WRITTEN TASK: Copy out everything from the start of the records down to the line containing "Action: click(18, 72)", including that line, unchanged.

DATA FOR THIS TASK:
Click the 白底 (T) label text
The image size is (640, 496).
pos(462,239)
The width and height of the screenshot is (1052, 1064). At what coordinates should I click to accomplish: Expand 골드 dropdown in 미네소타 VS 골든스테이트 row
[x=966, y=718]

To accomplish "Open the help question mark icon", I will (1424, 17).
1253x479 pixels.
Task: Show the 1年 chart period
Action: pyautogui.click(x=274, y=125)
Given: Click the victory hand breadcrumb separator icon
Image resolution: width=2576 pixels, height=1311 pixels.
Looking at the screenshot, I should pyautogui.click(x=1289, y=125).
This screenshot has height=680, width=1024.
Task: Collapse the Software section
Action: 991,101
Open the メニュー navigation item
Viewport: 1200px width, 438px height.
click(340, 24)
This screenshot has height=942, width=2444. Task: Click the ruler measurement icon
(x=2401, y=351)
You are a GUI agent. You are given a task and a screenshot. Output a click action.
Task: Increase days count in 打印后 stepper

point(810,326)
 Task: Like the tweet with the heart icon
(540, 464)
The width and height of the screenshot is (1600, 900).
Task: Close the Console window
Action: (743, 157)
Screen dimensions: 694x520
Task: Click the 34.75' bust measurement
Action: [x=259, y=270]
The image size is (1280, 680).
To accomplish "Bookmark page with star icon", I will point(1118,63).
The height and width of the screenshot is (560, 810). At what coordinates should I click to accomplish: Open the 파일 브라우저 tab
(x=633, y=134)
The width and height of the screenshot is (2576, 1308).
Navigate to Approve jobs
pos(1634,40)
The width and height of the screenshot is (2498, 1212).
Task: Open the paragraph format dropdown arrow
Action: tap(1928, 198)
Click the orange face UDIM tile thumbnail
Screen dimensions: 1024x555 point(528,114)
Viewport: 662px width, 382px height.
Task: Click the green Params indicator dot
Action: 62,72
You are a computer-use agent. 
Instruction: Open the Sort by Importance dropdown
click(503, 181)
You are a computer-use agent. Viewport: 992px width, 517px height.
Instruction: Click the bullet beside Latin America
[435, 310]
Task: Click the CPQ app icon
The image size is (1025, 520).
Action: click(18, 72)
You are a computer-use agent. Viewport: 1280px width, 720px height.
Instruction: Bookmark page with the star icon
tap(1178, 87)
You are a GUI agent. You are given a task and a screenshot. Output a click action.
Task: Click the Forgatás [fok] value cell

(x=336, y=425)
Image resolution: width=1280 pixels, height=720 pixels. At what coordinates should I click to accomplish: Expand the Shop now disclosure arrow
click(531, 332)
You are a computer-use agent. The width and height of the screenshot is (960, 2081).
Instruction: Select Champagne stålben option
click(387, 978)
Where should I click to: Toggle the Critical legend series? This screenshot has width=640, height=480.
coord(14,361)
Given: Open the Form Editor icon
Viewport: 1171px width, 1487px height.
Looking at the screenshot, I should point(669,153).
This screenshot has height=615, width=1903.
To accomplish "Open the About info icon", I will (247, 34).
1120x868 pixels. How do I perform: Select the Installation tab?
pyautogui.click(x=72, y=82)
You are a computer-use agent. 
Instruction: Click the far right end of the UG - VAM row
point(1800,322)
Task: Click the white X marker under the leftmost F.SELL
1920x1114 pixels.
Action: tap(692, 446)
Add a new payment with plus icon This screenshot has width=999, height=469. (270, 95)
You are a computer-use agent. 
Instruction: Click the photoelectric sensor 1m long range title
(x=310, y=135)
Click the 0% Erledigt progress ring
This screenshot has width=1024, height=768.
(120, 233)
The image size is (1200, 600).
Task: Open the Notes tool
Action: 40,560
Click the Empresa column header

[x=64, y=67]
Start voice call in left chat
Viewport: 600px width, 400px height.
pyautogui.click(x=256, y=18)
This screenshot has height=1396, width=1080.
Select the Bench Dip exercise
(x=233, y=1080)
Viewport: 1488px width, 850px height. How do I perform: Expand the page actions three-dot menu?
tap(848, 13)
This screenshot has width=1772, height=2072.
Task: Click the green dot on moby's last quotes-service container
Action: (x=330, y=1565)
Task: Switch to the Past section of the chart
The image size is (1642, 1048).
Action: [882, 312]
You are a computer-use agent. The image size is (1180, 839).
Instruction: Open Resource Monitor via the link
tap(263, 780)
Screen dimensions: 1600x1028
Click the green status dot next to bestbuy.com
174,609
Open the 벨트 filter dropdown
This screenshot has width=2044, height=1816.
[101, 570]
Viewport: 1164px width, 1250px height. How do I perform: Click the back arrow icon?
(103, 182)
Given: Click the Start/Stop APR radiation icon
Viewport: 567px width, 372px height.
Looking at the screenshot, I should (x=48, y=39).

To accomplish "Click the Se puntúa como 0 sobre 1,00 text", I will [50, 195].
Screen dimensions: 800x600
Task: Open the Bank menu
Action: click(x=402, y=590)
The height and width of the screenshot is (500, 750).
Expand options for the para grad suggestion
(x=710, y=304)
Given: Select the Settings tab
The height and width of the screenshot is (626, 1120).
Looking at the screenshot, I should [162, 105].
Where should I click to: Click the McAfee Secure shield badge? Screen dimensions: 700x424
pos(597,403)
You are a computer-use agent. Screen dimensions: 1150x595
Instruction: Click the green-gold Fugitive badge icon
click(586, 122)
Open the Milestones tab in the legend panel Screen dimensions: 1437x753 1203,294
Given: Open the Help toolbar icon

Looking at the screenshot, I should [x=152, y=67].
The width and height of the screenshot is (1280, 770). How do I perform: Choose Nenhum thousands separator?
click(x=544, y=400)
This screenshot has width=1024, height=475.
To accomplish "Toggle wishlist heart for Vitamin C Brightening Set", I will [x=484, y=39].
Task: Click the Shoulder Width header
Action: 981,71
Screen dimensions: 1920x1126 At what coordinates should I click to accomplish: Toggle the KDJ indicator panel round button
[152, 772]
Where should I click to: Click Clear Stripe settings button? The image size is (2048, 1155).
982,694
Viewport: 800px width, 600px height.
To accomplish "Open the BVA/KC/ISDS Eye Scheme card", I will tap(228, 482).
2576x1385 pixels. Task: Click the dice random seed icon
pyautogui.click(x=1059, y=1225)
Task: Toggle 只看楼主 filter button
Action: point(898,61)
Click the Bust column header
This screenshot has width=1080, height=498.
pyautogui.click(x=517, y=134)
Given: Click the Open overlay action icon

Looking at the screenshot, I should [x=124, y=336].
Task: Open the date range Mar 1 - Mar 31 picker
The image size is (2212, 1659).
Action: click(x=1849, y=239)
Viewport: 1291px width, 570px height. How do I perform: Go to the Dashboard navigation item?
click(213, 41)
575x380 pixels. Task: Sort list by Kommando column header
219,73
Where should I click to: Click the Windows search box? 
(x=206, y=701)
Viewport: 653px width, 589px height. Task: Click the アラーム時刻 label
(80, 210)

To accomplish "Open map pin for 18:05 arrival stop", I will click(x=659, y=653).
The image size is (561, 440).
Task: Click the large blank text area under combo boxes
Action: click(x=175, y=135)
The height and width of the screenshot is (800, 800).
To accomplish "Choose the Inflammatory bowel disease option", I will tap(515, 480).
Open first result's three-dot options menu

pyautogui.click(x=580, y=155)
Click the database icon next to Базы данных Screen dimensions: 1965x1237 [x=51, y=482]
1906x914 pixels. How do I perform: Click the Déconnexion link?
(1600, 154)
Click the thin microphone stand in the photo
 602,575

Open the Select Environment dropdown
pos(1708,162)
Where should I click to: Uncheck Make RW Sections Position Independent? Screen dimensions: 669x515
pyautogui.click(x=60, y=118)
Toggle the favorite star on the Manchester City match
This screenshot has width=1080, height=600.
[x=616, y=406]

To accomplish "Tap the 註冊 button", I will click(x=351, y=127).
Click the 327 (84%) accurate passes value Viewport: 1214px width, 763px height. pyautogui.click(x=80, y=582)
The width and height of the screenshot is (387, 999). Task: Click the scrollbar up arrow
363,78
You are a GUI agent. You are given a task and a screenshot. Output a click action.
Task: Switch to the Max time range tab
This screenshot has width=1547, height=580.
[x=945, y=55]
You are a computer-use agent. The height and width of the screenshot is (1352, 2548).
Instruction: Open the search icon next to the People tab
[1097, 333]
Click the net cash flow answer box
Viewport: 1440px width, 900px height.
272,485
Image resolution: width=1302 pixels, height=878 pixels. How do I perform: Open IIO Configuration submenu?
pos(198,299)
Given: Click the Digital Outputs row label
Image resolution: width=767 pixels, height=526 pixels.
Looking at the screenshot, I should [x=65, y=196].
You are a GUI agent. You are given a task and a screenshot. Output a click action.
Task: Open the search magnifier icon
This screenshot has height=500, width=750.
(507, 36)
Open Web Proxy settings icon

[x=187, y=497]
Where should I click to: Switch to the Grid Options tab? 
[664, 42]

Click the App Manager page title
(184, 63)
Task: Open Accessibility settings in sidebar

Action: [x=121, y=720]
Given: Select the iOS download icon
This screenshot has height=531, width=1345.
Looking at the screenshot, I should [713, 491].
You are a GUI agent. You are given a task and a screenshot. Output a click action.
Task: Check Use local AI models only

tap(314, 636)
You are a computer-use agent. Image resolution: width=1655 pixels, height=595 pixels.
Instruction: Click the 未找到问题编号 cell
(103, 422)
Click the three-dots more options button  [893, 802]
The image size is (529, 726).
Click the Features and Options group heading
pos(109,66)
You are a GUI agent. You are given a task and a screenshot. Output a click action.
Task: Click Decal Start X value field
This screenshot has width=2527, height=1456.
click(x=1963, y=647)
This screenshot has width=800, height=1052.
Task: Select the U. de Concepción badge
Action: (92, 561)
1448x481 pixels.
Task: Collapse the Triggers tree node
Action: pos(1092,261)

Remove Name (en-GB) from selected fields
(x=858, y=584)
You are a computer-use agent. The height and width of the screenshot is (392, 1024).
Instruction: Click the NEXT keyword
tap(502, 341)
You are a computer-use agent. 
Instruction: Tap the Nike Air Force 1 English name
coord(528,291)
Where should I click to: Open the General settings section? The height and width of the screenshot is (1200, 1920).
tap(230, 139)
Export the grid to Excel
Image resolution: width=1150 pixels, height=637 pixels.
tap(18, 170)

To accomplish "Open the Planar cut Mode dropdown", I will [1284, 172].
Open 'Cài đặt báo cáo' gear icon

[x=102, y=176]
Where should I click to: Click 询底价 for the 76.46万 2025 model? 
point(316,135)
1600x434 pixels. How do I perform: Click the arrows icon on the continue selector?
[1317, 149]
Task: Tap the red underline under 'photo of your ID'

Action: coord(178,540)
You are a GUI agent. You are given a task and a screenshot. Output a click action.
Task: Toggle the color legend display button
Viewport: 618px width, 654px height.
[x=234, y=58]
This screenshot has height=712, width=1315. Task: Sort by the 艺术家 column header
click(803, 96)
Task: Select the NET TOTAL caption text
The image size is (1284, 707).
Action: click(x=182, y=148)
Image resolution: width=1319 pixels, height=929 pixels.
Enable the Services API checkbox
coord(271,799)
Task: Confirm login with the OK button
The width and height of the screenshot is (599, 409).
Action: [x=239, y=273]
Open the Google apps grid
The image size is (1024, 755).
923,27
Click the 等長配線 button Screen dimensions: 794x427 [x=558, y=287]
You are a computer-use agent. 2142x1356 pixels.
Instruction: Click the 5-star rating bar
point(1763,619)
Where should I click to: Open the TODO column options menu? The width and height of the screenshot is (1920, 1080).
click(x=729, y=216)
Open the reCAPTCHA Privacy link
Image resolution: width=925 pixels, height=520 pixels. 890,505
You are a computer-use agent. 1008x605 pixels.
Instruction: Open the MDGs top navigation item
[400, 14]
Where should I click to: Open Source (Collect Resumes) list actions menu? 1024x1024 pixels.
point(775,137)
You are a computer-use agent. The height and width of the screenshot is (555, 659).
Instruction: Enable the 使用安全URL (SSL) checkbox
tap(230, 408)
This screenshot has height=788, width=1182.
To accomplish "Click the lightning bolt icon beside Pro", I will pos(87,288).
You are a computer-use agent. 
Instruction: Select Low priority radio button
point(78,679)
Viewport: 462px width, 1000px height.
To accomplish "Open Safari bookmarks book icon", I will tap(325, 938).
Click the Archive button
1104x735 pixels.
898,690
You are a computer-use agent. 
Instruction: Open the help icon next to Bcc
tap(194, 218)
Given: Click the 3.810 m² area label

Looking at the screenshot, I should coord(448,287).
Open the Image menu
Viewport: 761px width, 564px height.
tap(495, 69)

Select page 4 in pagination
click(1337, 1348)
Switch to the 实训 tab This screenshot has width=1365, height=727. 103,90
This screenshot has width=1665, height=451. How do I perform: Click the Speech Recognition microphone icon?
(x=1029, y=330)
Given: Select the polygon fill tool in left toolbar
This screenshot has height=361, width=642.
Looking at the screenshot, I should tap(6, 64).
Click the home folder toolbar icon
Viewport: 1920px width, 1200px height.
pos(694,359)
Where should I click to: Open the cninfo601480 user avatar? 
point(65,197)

SOLUTION FOR THIS TASK:
Click the 白底 (T) label text
The image size is (640, 496).
pos(462,239)
The width and height of the screenshot is (1052, 1064). At what coordinates should I click to accomplish: Expand 골드 dropdown in 미네소타 VS 골든스테이트 row
[x=966, y=718]

To accomplish "Open the help question mark icon", I will (1424, 17).
1253x479 pixels.
Task: Show the 1年 chart period
Action: pyautogui.click(x=274, y=125)
Given: Click the victory hand breadcrumb separator icon
Image resolution: width=2576 pixels, height=1311 pixels.
Looking at the screenshot, I should pyautogui.click(x=1289, y=125).
This screenshot has height=680, width=1024.
Task: Collapse the Software section
Action: 991,101
Open the メニュー navigation item
Viewport: 1200px width, 438px height.
click(340, 24)
This screenshot has height=942, width=2444. Task: Click the ruler measurement icon
(x=2401, y=351)
You are a GUI agent. You are given a task and a screenshot. Output a click action.
Task: Increase days count in 打印后 stepper

point(810,326)
 Task: Like the tweet with the heart icon
(540, 464)
The width and height of the screenshot is (1600, 900).
Task: Close the Console window
Action: (743, 157)
Screen dimensions: 694x520
Task: Click the 34.75' bust measurement
Action: [x=259, y=270]
The image size is (1280, 680).
To accomplish "Bookmark page with star icon", I will point(1118,63).
The height and width of the screenshot is (560, 810). At what coordinates should I click to accomplish: Open the 파일 브라우저 tab
(x=633, y=134)
The width and height of the screenshot is (2576, 1308).
Navigate to Approve jobs
pos(1634,40)
The width and height of the screenshot is (2498, 1212).
Task: Open the paragraph format dropdown arrow
Action: tap(1928, 198)
Click the orange face UDIM tile thumbnail
Screen dimensions: 1024x555 point(528,114)
Viewport: 662px width, 382px height.
Task: Click the green Params indicator dot
Action: 62,72
You are a computer-use agent. 
Instruction: Open the Sort by Importance dropdown
click(503, 181)
You are a computer-use agent. Viewport: 992px width, 517px height.
Instruction: Click the bullet beside Latin America
[435, 310]
Task: Click the CPQ app icon
The image size is (1025, 520).
Action: click(18, 72)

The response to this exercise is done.